Tewarie P, van Dellen E, Hillebrand A, Stam C J
Department of Neurology, VU University Medical Center, Amsterdam, The Netherlands.
Alzheimer Center and Department of Neurology, VU University Medical Center, Amsterdam, The Netherlands; Department of Clinical Neurophysiology and MEG Center, Neuroscience Campus Amsterdam, VU University Medical Center, Amsterdam, The Netherlands; Department of Psychiatry, BrainCenter Rudolf Magnus, University Medical Center Utrecht, Utrecht, The Netherlands.
Neuroimage. 2015 Jan 1;104:177-88. doi: 10.1016/j.neuroimage.2014.10.015. Epub 2014 Oct 16.

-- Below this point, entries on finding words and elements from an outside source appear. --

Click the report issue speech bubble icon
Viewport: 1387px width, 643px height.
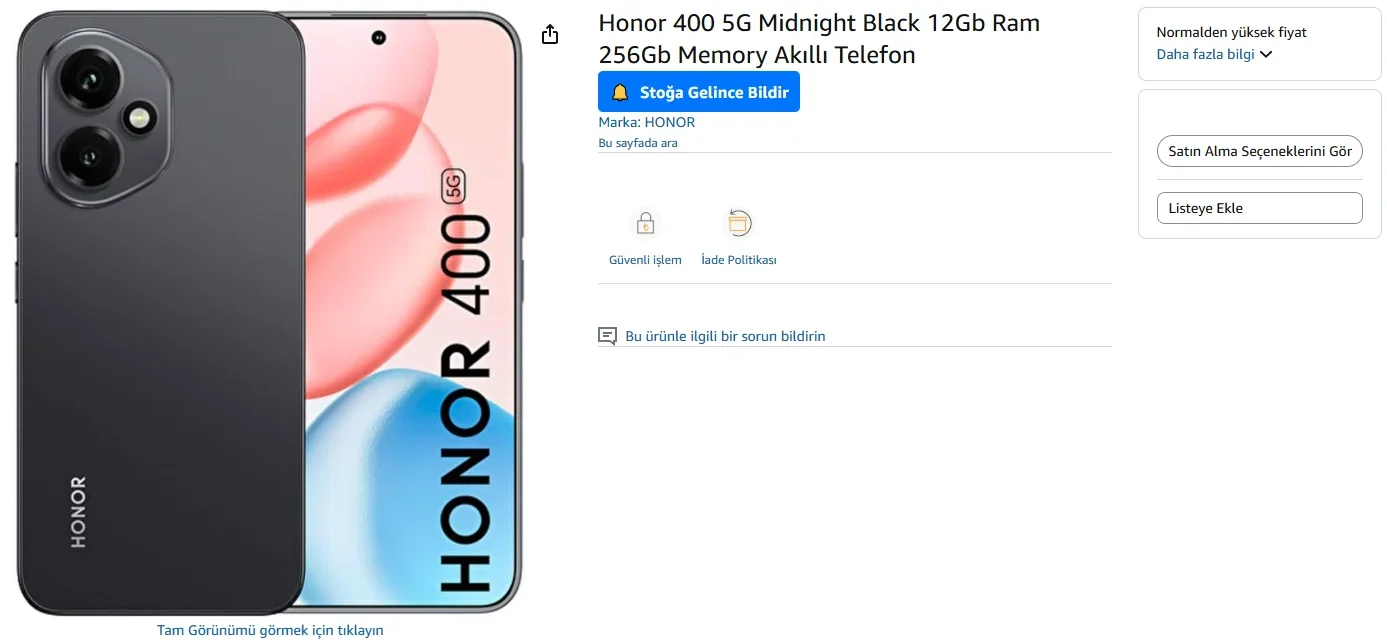pos(607,336)
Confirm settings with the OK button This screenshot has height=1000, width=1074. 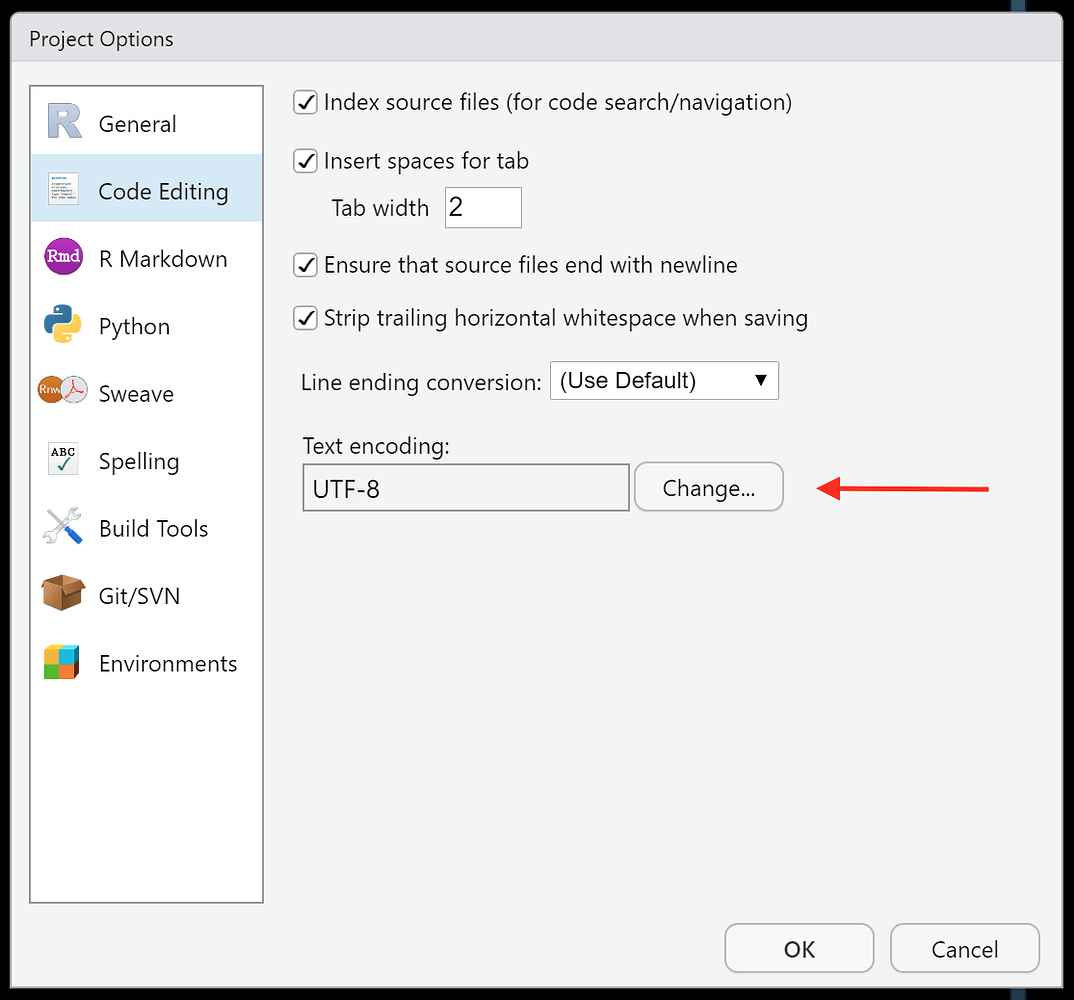coord(799,948)
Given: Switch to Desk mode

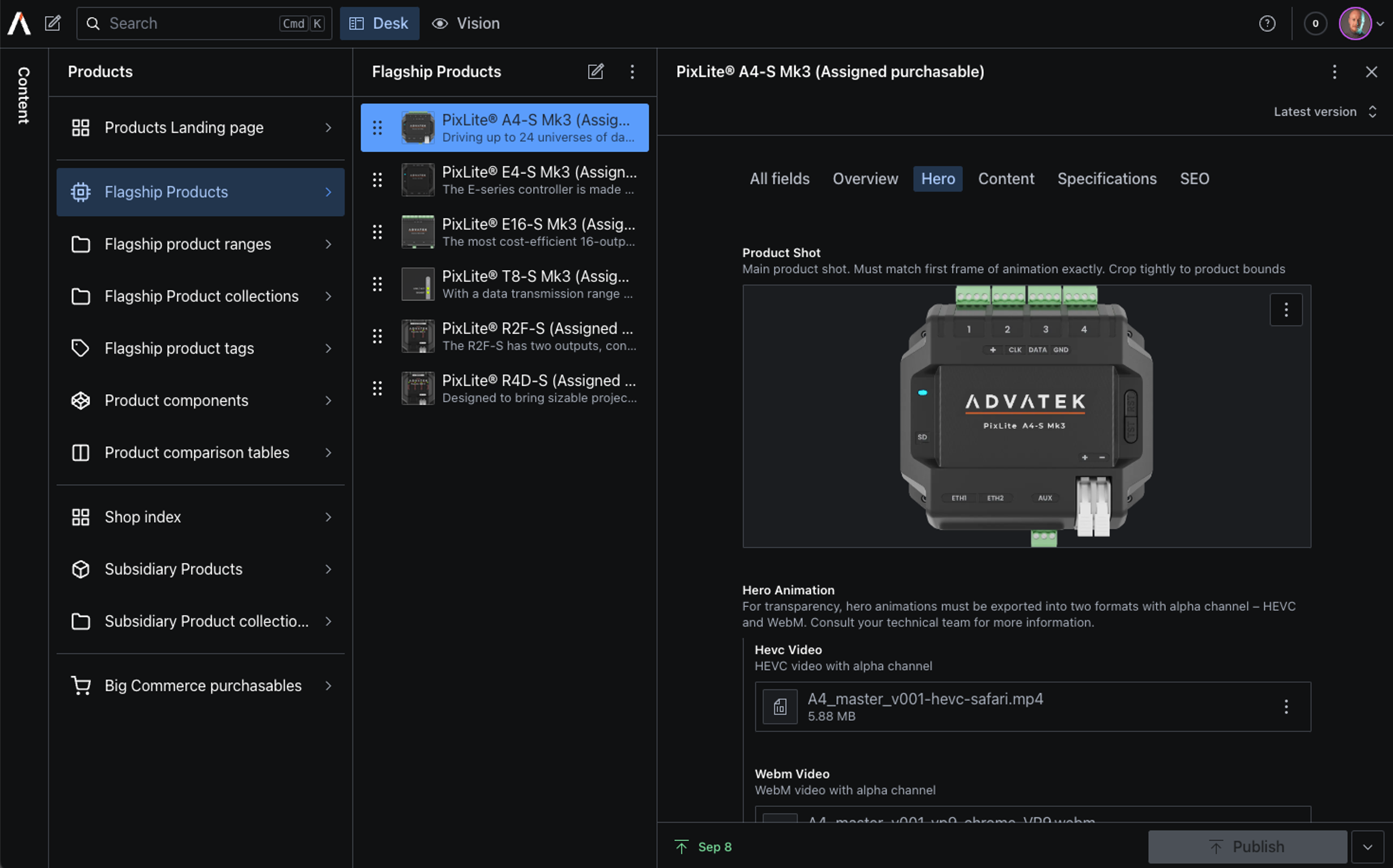Looking at the screenshot, I should click(x=380, y=24).
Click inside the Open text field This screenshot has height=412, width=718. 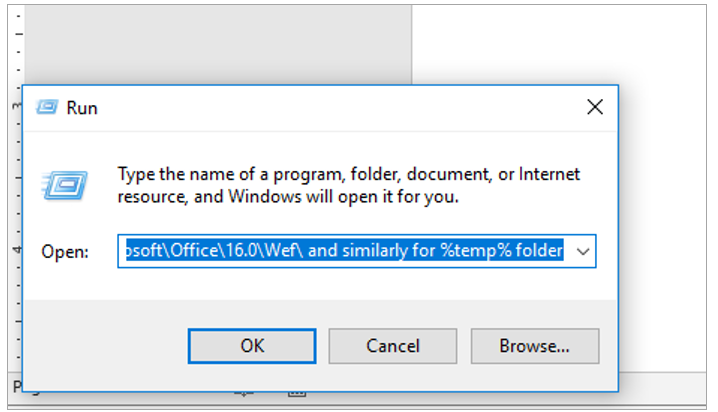pyautogui.click(x=345, y=251)
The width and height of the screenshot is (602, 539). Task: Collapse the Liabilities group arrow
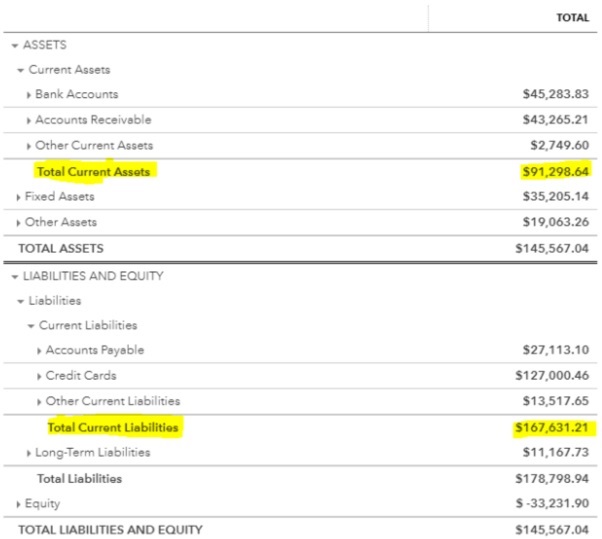click(x=21, y=301)
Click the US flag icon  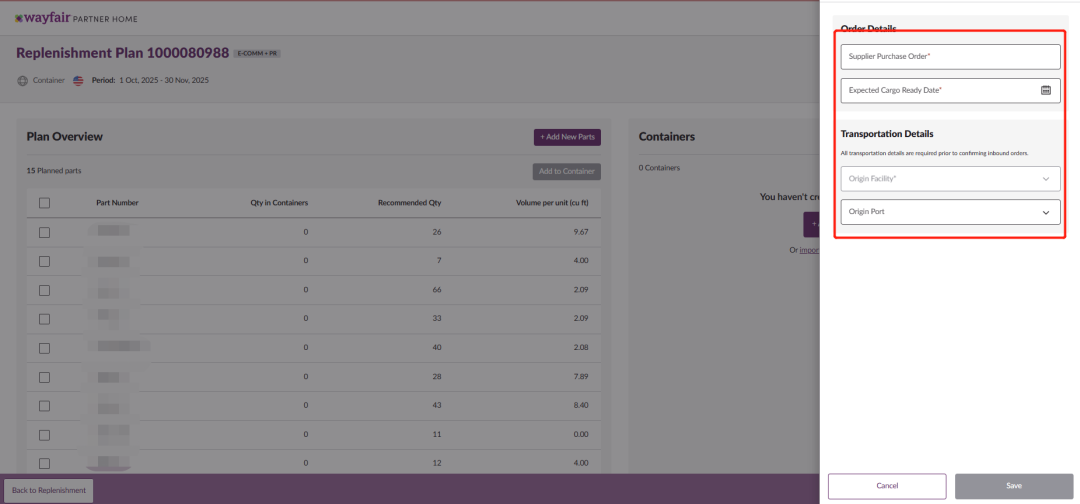pyautogui.click(x=79, y=80)
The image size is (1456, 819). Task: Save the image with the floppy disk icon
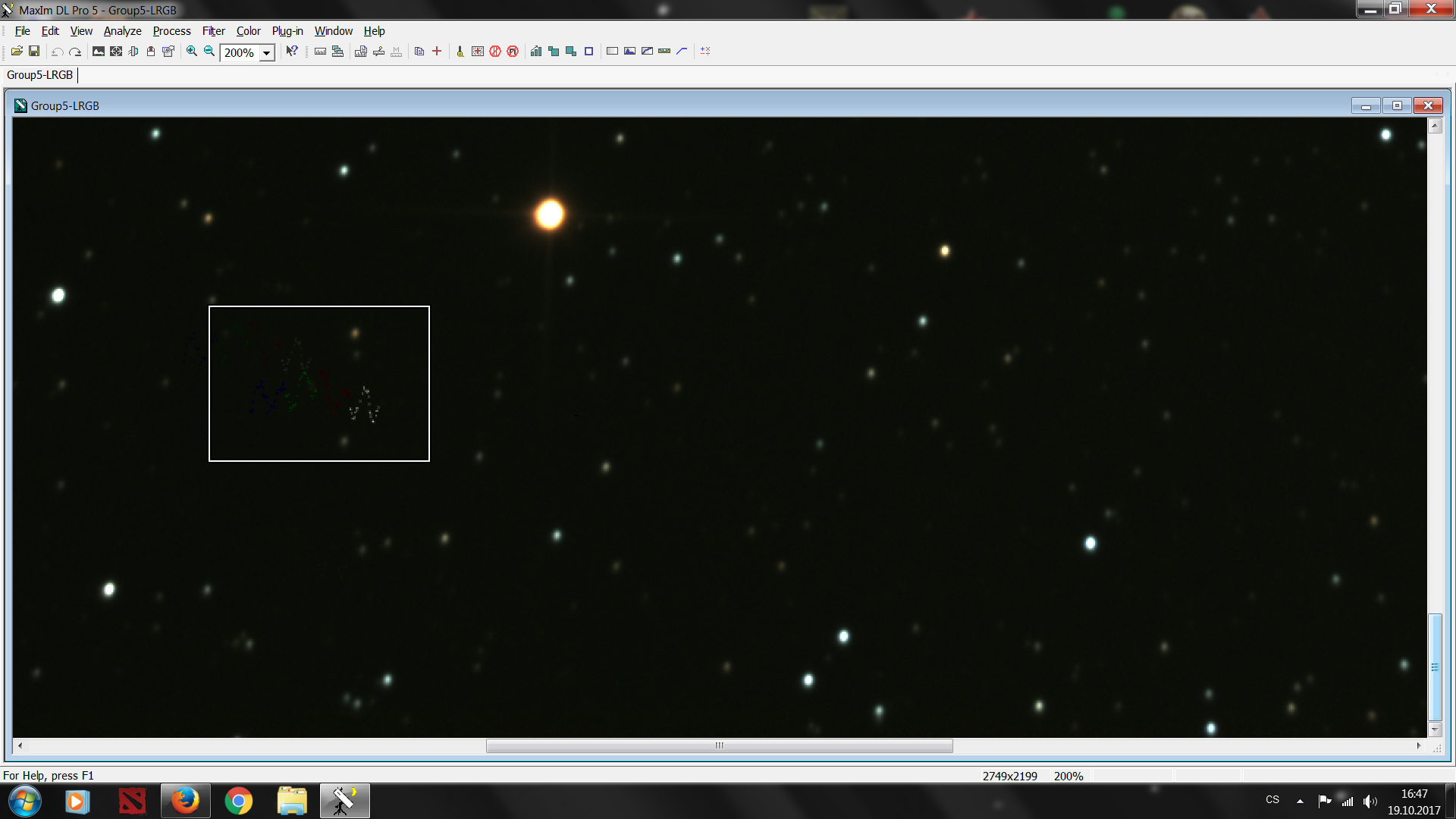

The brain is increasingly studied with graph theoretical approaches, which can be used to characterize network topology. However, studies on brain networks have reported contradictory findings, and do not easily converge to a clear concept of the structural and functional network organization of the brain. It has recently been suggested that the minimum spanning tree (MST) may help to increase comparability between studies. The MST is an acyclic sub-network that connects all nodes and may solve several methodological limitations of previous work, such as sensitivity to alterations in connection strength (for weighted networks) or link density (for unweighted networks), which may occur concomitantly with alterations in network topology under empirical conditions. If analysis of MSTs avoids these methodological limitations, understanding the relationship between MST characteristics and conventional network measures is crucial for interpreting MST brain network studies. Here, we firstly demonstrated that the MST is insensitive to alterations in connection strength or link density. We then explored the behavior of MST and conventional network-characteristics for simulated regular and scale-free networks that were gradually rewired to random networks. Surprisingly, although most connections are discarded during construction of the MST, MST characteristics were equally sensitive to alterations in network topology as the conventional graph theoretical measures. The MST characteristics diameter and leaf fraction were very strongly related to changes in the characteristic path length when the network changed from a regular to a random configuration. Similarly, MST degree, diameter, and leaf fraction were very strongly related to the degree of scale-free networks that were rewired to random networks. Analysis of the MST is especially suitable for the comparison of brain networks, as it avoids methodological biases. Even though the MST does not utilize all the connections in the network, it still provides a, mathematically defined and unbiased, sub-network with characteristics that can provide similar information about network topology as conventional graph measures.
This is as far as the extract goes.